GIVEN INSTRUCTION:
List each line below that contains the word "Click".

--- START DATASET CONTENT ---

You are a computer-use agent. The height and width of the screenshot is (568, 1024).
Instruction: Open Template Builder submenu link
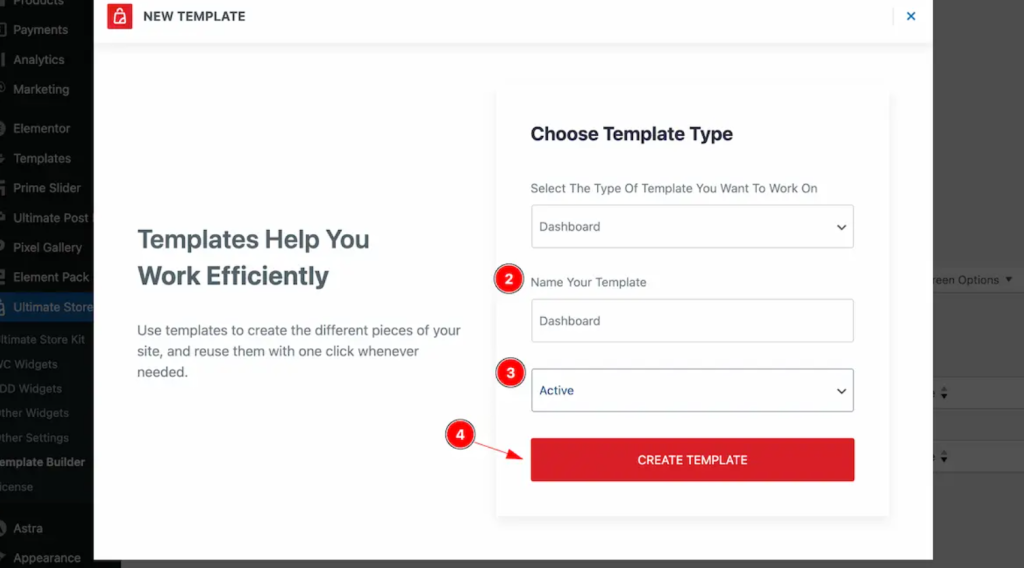[x=42, y=462]

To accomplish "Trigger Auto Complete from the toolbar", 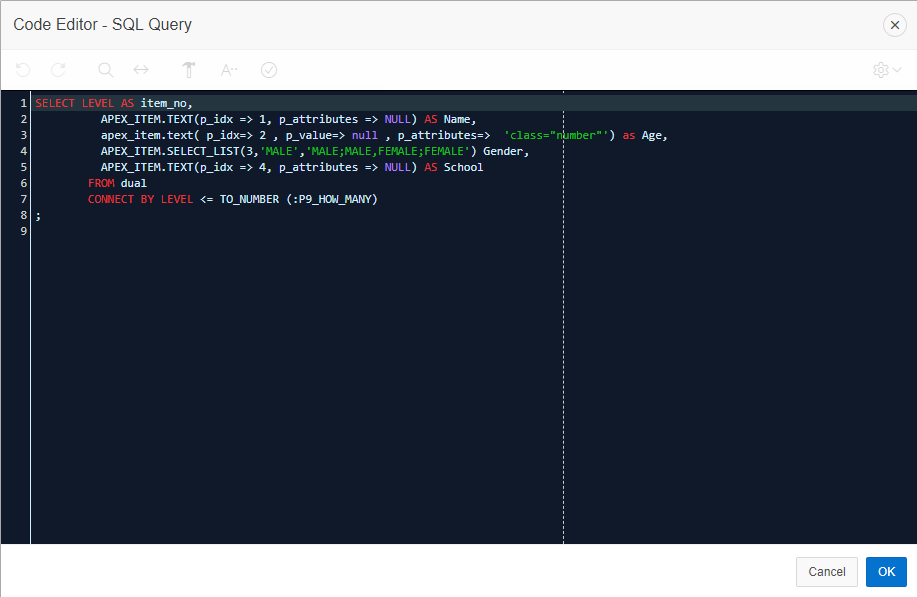I will 229,70.
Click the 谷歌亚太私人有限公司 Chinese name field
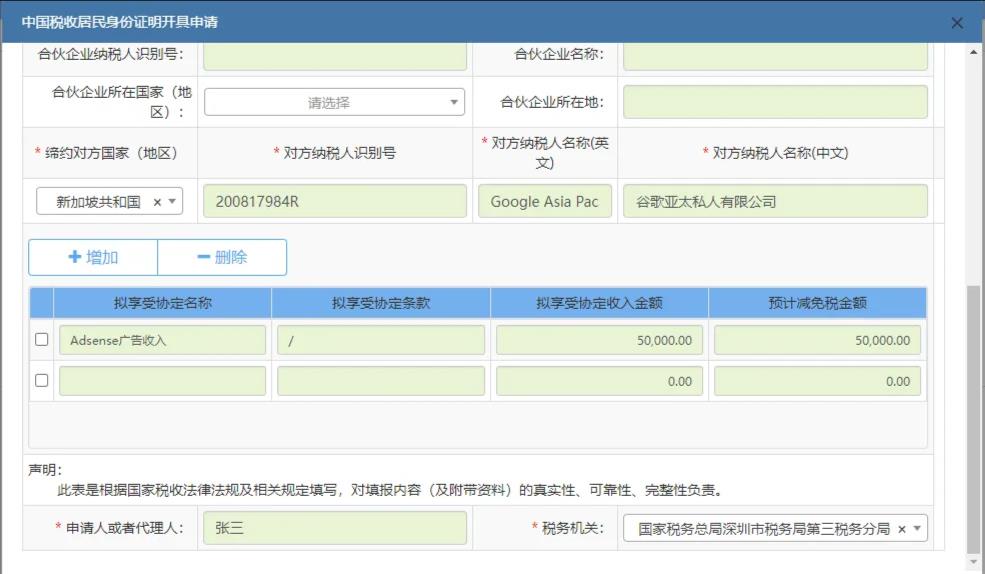Viewport: 985px width, 574px height. (775, 201)
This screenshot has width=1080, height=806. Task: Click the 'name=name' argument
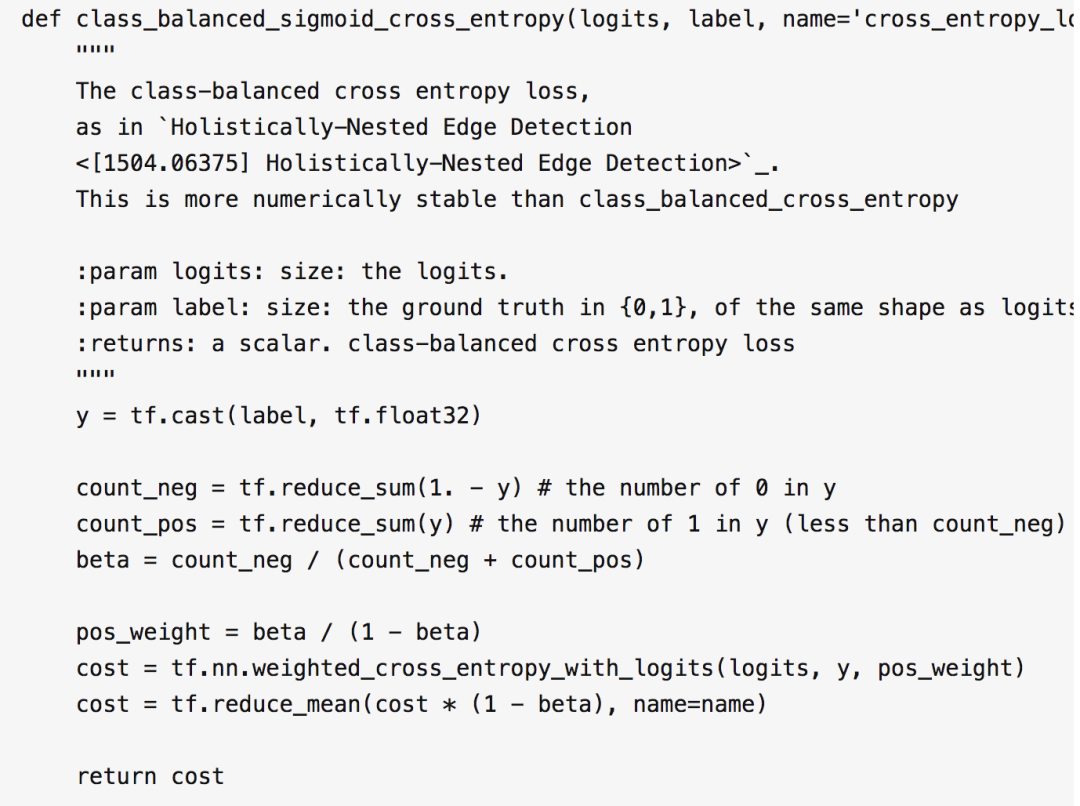[x=692, y=704]
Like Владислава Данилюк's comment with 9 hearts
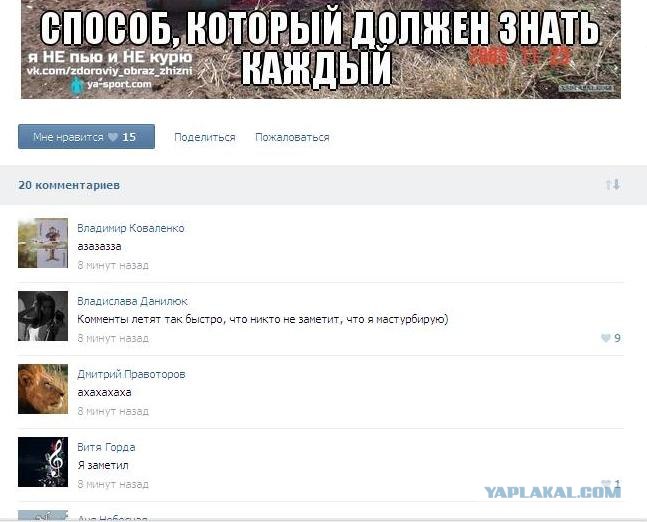This screenshot has height=522, width=647. tap(606, 338)

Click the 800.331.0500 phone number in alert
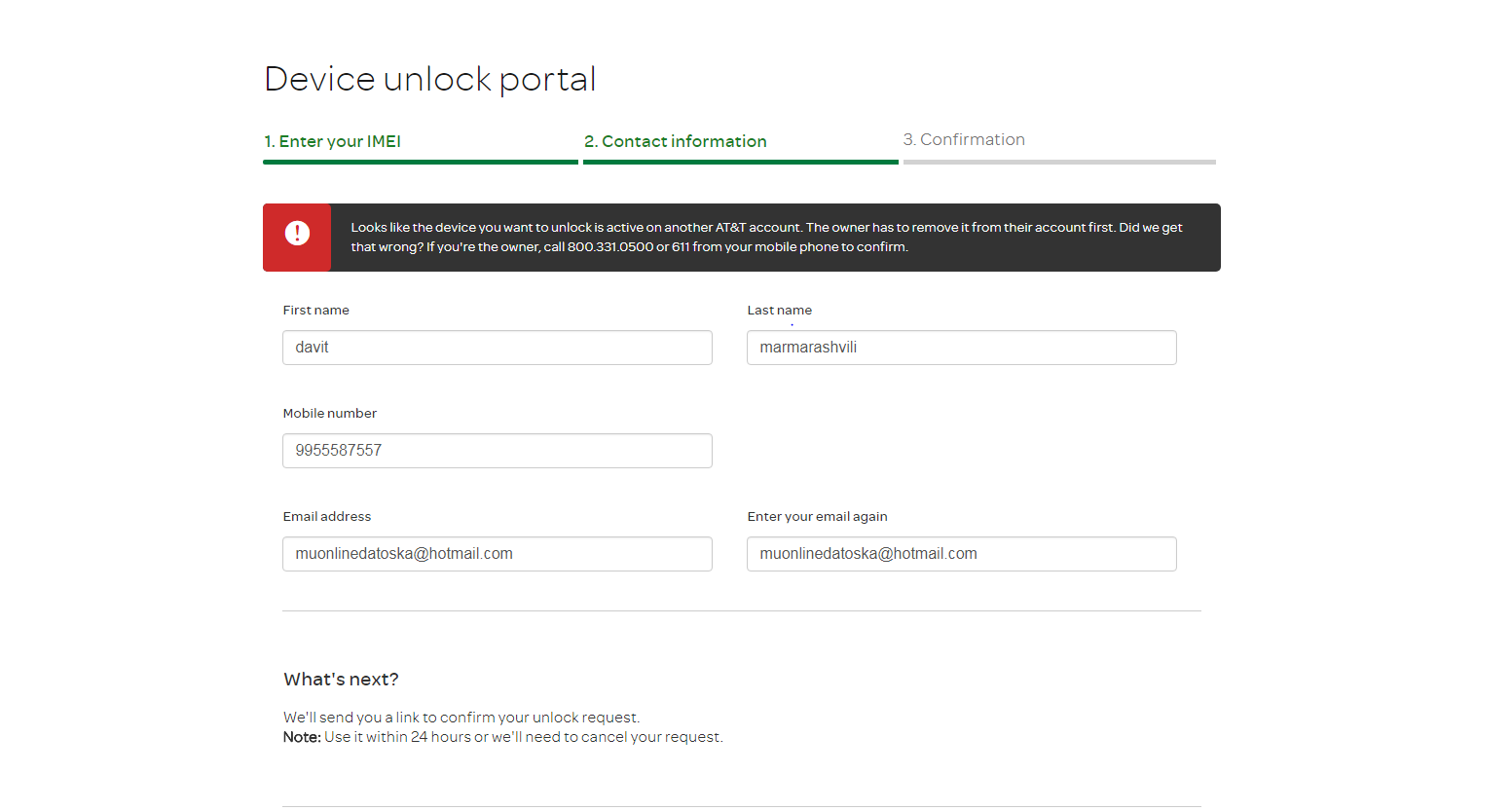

--- END DATASET CONTENT ---

COMPLETE ANSWER:
Click the 谷歌亚太私人有限公司 Chinese name field
This screenshot has width=1080, height=806. Task: Click the 'name=name' argument
Click the 800.331.0500 phone number in alert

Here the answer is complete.